You basically want to permute the elements of the list among some specified set of permutations, and find the ordering of the list among these permutations that is canonically "first". The set of permutations you're interested in is a subgroup of the permutation group $S_n$, generated by two generators, one of which rotates all elements one position to the left and the other of which reverses the elements.

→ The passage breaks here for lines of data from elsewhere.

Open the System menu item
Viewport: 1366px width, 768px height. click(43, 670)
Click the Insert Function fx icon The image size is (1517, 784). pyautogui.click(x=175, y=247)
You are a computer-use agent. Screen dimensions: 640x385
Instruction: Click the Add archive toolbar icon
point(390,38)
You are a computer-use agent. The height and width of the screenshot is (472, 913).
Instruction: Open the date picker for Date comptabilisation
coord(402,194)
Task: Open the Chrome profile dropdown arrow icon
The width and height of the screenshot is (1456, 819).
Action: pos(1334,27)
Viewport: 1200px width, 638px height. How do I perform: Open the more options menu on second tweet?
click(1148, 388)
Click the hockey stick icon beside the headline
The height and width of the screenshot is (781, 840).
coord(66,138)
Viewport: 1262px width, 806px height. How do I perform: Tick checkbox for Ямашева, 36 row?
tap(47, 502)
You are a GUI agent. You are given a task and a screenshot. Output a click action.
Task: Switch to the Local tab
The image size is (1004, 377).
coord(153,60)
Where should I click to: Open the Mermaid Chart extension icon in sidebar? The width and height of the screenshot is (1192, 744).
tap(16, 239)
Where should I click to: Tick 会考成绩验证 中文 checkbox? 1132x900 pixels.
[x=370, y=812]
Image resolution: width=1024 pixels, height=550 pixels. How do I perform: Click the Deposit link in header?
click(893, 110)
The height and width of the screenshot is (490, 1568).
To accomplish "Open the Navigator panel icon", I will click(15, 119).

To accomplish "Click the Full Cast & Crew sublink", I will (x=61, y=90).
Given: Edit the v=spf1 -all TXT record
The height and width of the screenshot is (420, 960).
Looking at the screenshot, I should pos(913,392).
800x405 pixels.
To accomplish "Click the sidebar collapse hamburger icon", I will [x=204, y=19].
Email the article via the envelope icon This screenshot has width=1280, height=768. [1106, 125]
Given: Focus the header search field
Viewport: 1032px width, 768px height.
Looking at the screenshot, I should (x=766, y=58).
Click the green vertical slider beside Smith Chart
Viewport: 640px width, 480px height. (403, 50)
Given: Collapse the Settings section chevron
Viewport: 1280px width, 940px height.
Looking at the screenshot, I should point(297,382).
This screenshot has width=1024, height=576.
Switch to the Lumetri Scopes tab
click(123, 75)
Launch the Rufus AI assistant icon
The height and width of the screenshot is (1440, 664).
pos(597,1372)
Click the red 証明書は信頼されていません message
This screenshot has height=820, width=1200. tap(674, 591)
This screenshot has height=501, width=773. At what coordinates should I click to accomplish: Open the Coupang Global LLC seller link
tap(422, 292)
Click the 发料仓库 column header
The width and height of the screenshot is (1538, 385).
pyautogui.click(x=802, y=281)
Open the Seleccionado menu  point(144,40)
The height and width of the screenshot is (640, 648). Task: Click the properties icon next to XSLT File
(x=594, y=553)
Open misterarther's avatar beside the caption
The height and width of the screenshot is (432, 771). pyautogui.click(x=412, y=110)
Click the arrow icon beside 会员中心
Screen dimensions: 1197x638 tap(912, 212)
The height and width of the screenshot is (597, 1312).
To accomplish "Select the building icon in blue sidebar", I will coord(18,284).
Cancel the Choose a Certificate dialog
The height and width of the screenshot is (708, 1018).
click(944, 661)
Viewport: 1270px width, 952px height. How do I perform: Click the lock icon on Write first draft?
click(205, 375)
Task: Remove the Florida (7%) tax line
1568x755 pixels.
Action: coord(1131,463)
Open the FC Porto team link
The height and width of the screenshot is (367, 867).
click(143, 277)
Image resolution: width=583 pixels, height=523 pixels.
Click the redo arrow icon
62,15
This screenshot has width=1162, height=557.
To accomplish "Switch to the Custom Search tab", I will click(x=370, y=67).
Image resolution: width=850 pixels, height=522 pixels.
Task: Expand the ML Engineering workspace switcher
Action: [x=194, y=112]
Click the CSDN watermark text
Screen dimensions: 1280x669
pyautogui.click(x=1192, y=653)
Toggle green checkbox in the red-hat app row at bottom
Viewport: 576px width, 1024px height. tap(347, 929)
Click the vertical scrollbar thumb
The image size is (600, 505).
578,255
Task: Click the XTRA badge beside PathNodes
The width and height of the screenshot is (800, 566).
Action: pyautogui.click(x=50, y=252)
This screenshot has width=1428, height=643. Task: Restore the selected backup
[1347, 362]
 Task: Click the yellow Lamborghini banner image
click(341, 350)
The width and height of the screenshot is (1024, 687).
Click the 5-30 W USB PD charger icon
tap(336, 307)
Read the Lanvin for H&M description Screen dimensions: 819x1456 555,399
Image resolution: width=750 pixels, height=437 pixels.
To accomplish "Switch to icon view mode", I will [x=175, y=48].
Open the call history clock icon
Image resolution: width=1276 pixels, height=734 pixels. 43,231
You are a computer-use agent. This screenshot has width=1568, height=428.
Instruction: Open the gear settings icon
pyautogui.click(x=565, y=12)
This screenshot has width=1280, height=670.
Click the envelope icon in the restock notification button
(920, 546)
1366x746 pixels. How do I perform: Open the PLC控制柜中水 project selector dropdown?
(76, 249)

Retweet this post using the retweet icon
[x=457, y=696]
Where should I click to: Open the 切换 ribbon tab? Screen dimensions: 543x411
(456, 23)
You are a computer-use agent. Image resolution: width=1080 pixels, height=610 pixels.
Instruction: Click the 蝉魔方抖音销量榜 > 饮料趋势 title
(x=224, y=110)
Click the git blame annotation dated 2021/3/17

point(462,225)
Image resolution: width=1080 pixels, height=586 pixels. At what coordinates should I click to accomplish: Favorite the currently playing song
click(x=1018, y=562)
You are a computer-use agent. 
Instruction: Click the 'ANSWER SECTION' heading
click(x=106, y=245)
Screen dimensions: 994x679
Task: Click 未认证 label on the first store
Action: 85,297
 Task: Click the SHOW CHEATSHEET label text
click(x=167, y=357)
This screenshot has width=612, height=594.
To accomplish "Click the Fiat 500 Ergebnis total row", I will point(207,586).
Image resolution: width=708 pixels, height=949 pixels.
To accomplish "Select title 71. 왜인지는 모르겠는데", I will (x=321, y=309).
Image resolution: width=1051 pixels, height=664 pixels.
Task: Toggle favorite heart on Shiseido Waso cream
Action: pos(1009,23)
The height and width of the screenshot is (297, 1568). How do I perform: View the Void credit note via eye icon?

We can use Mathematica's built-in group theory functions to do this. PermutationGroup
specifies a group generated by any number of permutations, and GroupElements
tells Mathematica to explicitly calculate all the elements of this group. We can then apply all of these permutations to the original list, apply Sort
to that, and then take the first element of the sorted list of permuted lists. Like so:
rotrevsort[listin__] :=
Module[{list = listin, n, permlist},
n = Length[list];
permlist = GroupElements[PermutationGroup[{PermutationCycles[RotateLeft[Range[n]]],
PermutationCycles[Reverse[Range[n]]]}]];
First[Sort[Permute[list, #] & /@ permlist]]
]
rotrevsort[{c, b, d, a}]
rotrevsort[{d, a, b, a}]
rotrevsort[{0, b, a, 0}]
(* {a, c, b, d} *)
(* {a, b, a, d} *)
(* {0, 0, a, b} *)
By the way, your group is only of order $2n$, i.e., there are only $2n$ possible permutations of the list that you need to sort. (For those who know group theory, the subgroup of $S_n$ we're looking at is isomorphic to the dihedral group $D_n$.) So if we assume that Sort
's algorithms don't take significantly longer to sort a list of $2n$ elements than they do a list of $n$ elements, I wouldn't expect that sorting the whole list of valid permutations would be significantly less efficient than sorting the elements of the list themselves.